Dévoiler ou coucher sur le papier ces différents aspects a plusieurs effets pour les salariés. Tout d’abord, cela confirme leur vécu et par là, vient contredire l’entreprise de disqualification qu’ils subissent. Oui, c’est le travail qui s’intensifie et non pas les compétences des agents qui se dégradent. Oui, les difficultés ressenties sont réelles et ne se résument pas à la volonté de préserver des acquis d’une autre époque. La venue d’un tiers indépendant dont les compétences sont reconnues par l’existence de son agrément, qui identifie des effets délétères pour la santé des agents agit comme la reconnaissance d’une expérience au travail, trop souvent niée par les directions.
Durant les deux mois qui ont suivi la remise du rapport d’expertise, pas moins de 7 AG de salariés ont eu lieu, et lors de ces moments d’échanges, comme lors de beaucoup d’autres, c’est le travail et ses conditions qui ont pris toute la place dans les débats.
Et c’est à la suite d’une AG, que pour la première fois, services arrière et facteurs ont décidé de mener ensemble une grève votée suite au refus de la direction de prendre en compte les recommandations du rapport d’expertise. Les dites recommandations sont alors devenues les revendications du protocole de sortie de grève, auxquelles a été ajoutée une singulière demande : l’abandon des poursuites en justice de la direction contre le cabinet d’expertise (attaques désormais quasi-systématiques des directions de La Poste). Preuve de sa possible efficacité, notamment quand elle s’inscrit dans une stratégie syndicale où les salariés sont parties prenantes du processus, privilégiant ainsi le travail en commun.

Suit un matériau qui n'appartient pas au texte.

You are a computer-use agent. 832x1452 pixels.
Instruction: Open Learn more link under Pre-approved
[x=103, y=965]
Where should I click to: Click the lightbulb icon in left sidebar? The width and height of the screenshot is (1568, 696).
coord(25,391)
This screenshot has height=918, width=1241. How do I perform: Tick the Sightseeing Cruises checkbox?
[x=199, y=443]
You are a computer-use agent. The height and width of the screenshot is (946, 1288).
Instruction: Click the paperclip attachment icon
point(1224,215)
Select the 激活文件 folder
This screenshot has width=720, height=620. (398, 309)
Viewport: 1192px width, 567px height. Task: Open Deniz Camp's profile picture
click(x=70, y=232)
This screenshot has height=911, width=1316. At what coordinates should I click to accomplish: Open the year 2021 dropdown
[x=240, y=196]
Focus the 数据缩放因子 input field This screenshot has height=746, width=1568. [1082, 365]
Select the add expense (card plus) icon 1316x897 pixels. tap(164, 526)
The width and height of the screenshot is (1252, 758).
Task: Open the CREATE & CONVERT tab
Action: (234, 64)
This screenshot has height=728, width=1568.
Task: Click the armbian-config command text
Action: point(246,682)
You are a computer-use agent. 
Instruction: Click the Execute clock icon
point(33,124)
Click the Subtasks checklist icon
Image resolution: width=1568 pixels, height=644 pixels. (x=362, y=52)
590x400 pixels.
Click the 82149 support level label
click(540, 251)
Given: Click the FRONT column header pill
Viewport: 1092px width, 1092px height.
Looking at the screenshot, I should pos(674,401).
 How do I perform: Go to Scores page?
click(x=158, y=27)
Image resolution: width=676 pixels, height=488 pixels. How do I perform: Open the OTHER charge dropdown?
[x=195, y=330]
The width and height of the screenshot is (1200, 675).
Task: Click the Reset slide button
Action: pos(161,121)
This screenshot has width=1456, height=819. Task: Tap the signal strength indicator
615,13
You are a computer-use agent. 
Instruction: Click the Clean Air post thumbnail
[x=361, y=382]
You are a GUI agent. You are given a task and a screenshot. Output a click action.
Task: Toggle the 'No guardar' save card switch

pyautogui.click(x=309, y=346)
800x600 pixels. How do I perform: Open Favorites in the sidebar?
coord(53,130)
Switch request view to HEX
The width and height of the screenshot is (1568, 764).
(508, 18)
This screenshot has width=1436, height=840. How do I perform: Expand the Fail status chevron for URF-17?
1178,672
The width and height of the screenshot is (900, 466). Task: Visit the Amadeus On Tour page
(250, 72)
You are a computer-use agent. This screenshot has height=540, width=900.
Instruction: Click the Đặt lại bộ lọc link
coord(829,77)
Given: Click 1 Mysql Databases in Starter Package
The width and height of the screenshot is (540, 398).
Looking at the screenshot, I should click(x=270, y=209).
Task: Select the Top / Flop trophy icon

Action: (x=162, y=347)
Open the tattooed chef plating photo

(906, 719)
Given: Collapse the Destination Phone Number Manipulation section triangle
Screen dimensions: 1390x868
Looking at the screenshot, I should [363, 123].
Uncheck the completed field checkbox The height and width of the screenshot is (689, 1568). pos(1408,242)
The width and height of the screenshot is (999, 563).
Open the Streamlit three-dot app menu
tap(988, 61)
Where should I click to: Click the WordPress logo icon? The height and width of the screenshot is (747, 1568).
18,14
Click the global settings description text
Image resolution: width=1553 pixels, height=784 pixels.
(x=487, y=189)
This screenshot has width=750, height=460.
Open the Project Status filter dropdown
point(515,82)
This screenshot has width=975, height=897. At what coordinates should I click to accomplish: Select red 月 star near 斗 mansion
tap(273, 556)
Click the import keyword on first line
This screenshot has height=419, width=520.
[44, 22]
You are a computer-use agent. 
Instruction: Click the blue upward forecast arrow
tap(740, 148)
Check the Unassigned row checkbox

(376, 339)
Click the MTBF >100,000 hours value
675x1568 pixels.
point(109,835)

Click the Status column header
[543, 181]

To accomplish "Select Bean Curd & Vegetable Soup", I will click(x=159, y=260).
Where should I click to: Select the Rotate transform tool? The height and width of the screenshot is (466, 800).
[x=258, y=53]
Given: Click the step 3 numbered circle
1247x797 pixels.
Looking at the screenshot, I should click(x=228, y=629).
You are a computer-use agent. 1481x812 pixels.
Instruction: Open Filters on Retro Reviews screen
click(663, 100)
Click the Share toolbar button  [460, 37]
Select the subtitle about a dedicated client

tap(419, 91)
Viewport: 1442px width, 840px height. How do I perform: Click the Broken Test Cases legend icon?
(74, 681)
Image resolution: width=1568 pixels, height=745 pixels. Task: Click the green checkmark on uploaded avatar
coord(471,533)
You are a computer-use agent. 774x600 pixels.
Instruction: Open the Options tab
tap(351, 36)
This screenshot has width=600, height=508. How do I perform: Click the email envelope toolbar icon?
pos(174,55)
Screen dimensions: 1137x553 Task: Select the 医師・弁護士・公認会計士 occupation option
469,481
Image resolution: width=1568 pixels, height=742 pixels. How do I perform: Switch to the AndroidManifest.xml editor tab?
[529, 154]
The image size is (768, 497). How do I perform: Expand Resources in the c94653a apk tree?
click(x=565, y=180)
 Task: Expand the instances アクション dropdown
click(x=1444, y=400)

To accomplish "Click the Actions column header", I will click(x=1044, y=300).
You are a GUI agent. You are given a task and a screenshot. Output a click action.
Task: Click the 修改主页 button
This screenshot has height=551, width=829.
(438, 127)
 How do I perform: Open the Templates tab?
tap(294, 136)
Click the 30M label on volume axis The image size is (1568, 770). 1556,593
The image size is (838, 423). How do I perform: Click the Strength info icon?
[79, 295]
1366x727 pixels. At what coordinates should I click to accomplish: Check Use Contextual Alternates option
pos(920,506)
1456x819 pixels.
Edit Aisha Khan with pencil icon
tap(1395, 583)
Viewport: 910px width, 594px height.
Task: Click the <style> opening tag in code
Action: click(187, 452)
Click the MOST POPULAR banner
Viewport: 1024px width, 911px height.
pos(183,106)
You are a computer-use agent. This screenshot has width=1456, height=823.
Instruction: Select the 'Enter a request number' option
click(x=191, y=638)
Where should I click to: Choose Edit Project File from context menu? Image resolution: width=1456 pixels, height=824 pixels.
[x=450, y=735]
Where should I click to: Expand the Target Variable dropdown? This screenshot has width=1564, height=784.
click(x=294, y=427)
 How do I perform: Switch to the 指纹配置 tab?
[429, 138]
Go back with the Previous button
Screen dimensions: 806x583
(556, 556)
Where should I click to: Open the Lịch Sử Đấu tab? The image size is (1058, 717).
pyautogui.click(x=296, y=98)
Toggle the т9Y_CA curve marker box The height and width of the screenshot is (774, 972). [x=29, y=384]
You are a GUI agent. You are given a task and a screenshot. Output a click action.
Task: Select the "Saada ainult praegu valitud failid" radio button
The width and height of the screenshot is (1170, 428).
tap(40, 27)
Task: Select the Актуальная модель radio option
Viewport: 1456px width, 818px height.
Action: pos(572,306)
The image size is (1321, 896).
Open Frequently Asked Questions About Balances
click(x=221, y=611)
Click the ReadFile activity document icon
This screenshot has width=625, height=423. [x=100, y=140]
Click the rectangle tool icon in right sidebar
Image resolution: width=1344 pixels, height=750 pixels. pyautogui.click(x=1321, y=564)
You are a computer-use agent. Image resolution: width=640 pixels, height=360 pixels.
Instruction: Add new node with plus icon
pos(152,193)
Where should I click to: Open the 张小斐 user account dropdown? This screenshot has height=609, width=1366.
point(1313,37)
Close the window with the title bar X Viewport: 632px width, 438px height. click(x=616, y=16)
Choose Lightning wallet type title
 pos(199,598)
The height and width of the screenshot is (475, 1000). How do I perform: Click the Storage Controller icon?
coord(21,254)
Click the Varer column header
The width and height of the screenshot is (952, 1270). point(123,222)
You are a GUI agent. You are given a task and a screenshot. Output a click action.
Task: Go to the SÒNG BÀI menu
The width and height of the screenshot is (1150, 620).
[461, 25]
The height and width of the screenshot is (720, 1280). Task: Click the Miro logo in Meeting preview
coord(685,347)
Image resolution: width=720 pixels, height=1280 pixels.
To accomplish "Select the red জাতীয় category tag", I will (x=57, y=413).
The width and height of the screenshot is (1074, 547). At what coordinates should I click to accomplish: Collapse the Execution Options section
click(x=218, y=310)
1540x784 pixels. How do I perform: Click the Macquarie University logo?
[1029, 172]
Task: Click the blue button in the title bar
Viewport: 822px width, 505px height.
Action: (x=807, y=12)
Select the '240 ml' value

La grève de 8 jours a permis de mettre en avant l’ensemble des incohérences déjà pointées par le rapport d’expertise. La direction locale a dû se résoudre à satisfaire les revendications des grévistes en recréant une tournée et une position de travail à l’arrière. De plus, devant les multiples erreurs sur le découpage des tournées, La Poste a fait machine arrière en acceptant d’annuler le découpage en cours et en laissant la main au personnel sur les futures tournées. L’appui du rapport d’expertise a pesé lourd dans les négociations et a mis la direction face à ses contradictions et ses mensonges.